Dr Rob Sutton is an incoming junior doctor in Wales and a former Parliamentary staffer.

There has been a major decline over the last decade in doctors moving directly from foundation training to specialty training – a trend which the Health Secretary can correct before the next general election.

The length of a parliament can be a barrier to achieving lasting change in the NHS. The five-years of a parliamentary term is approximately the same length of time it takes to complete an undergraduate medical degree, a blink of an eye in terms of the working life of a healthcare professional.

A government which places NHS staffing issues at the centre of its manifesto pledges risks bearing the costs without reaping the political rewards in time for the next general election.

Yet this is the framework within which our Government operates. Incumbents must find political wins they can implement and present to the public by the next general election.

Commendably, NHS staffing was placed at the centre of the 2019 Conservative manifesto, with the pledges to train 50,000 more nurses and provide 50 million more GP appointments per year by 2024/5.

The disruption caused by the Covid-19 pandemic has made achieving these pledges considerably more difficult. The number of nurses in the UK fell between 2019 and 2021 (although this is part of a global trend), as did the number of GP appointments.

While there are factors clearly beyond the power of the Government at work here, there remains a need to demonstrate concrete achievements come the next general election. In my experience, the public have been extremely understanding about the delays and barriers to healthcare access imposed by Covid-19, but this will eventually wear thin.

Coupled with the looming NHS backlog and the risk of a major exodus of staff following the pandemic, and the 2019 pledges risk look more like a major liability. This is a matter to which national power should be brought, particularly as Sajid Javid’s hand is strengthened by the passage of the Health and Care Bill through parliament (it enters its Committee Stage in the Lords on 11 January).

So where should he be looking? The entry of doctors into further training would be a sensible starting point, not least because it can be implemented within the current parliament, would have minimal cost (and bring potential providing savings) to the taxpayer, and provides an attractive achievement to present at the next general election (“We have X per cent more doctors progressing through training than five years ago!”).

In the UK, upon completion of medical school, most graduates enter a two-year programme of training administered by deaneries known as the Foundation Programme (FP), in which foundation doctors complete six four-month rotations across a range of specialties.

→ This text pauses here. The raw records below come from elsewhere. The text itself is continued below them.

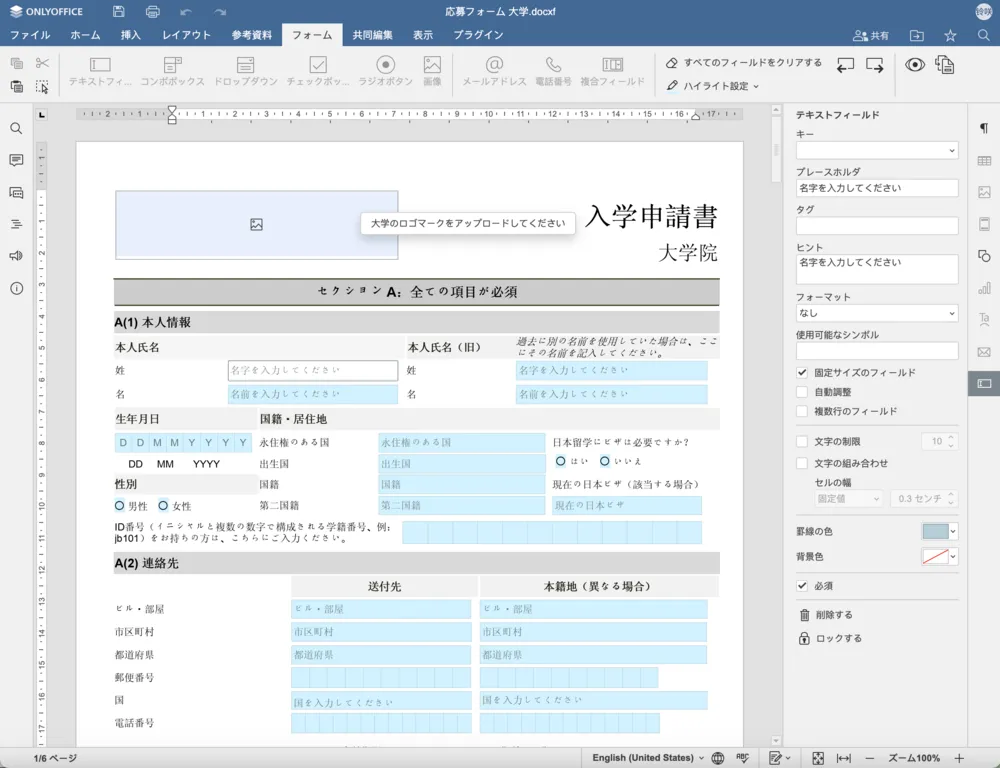Toggle the 複数行のフィールド checkbox
The image size is (1000, 768).
[802, 411]
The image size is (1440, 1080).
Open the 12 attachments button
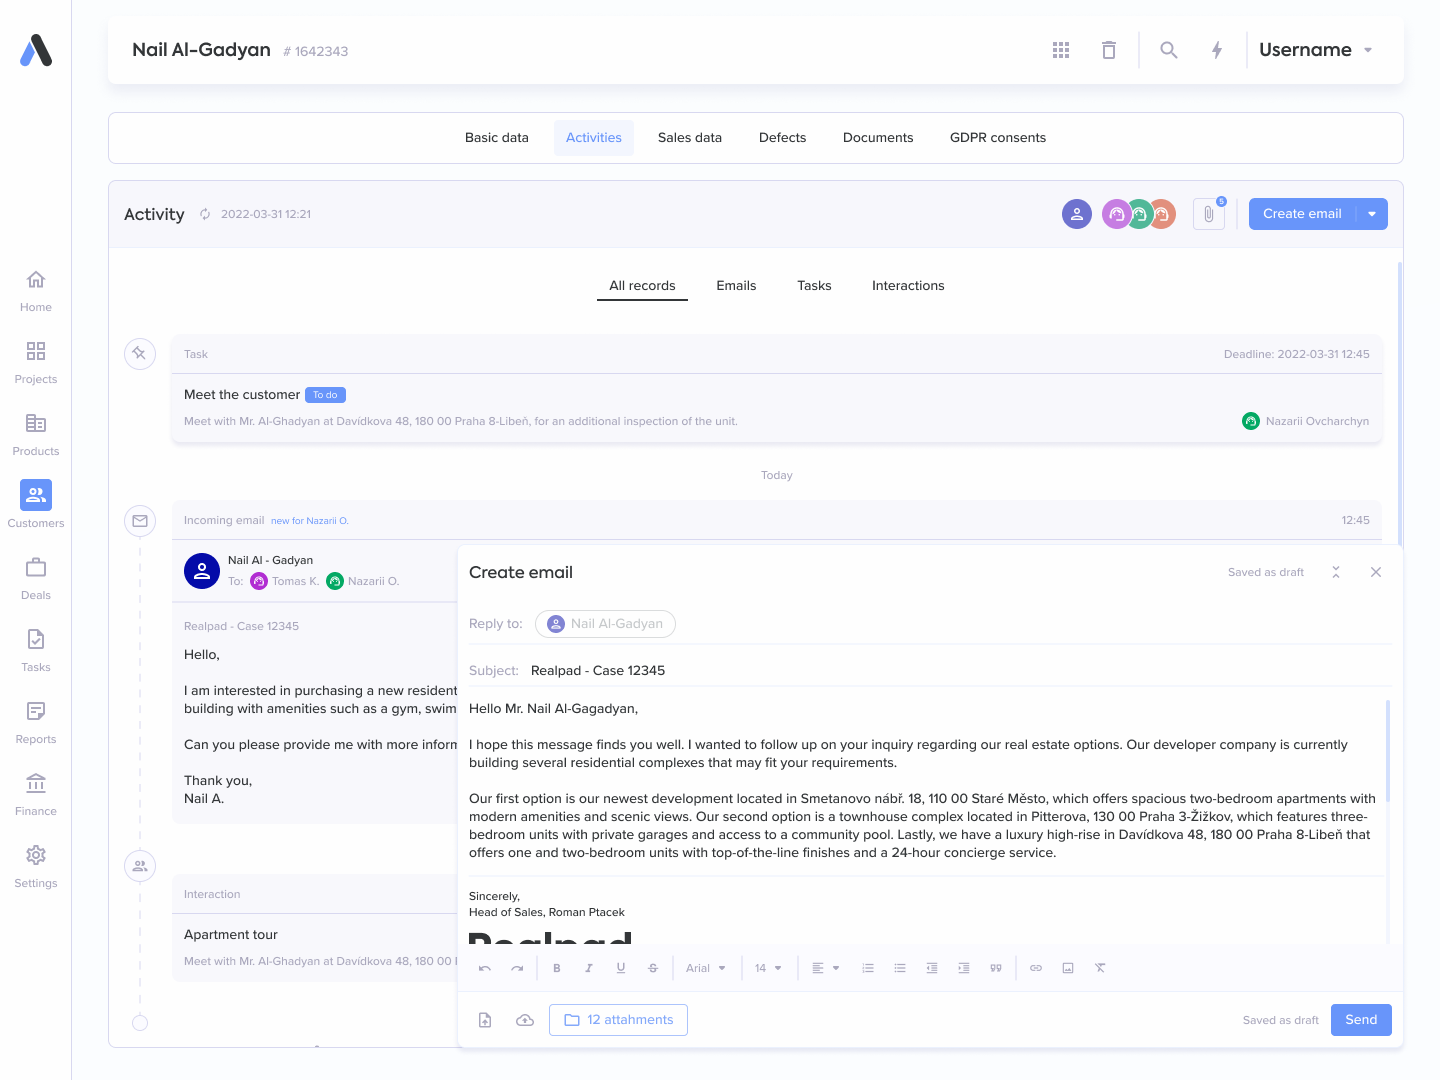tap(618, 1020)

Upon successful completion of the FP, those doctors may then enter a specialty programme, such as internal medicine, core surgical or GP specialty training. Entry into these programmes is via a competitive application process, usually involving an initial points-based application followed by further interviews or competence assessments.

It is this transition, from foundation training into specialty programmes, which will provide the next generation of senior doctors for the NHS. In 2009, the proportion of doctors completing the FP and progressing directly into specialty training was 85 per cent. By 2020, this figure stood at 31 per cent – a fall of almost two-thirds.

It is worth seeing the graph for oneself to truly appreciate the decline. Where are these doctors going? And why are they no longer progressing straight into specialty training?

Some leave medicine permanently or decide to practise abroad. The majority take up what is known informally as a “foundation year 3,” an extra year of either locum work or clinical fellowship, ostensibly to gain further experience before entering specialty training.

What’s the problem with an extra year to decide on the specialty which you could be practising for the next 40 years? Shouldn’t we be encouraging doctors to make a well-informed choice? I find this argument unconvincing for two reasons.

First, after five years of medical school and two years of foundation training, it isn’t evident that an extra year outside of formal training will bring a conclusive decision. Major choices like that have a habit of being kicked down the line. Second, as doctors leave and experience the benefits of life outside of training, there is a chance that they stay out of training even longer, or perhaps permanently.

The problem is that we have a system with strong incentives to leave training, and limited reasons to remain. Entering specialty training involves intensive preparation, tight deadlines, costly examinations, limited geographic choice, fixed timetables, and major professional commitment. In contrast, locum work generally does not and is more lucrative. Many junior doctors find themselves asking “Why on earth would anyone go straight into specialty training when I can easily take up a locum post?”

It is also a system which perpetuates itself indefinitely. A doctor leaving training creates new demand for a locum to take their place. But we can’t build the NHS on locum work. Doctors need to have a stake in a place and a sense of ownership in the work they do. Without this, there is little incentive to engage in long-term quality improvement projects through audit, research, medical education, and trials.

The Health Secretary is fortunate that he has the power to tackle this problem immediately. Locum rates should be capped nationally. Entry points to training should be increased throughout the year. Completion of at least one examination during the FP for specialty entry should become the default. We need to normalise a smooth passage through training and move away from the hand-to-mouth provision of healthcare provided by a system increasingly built on locum work.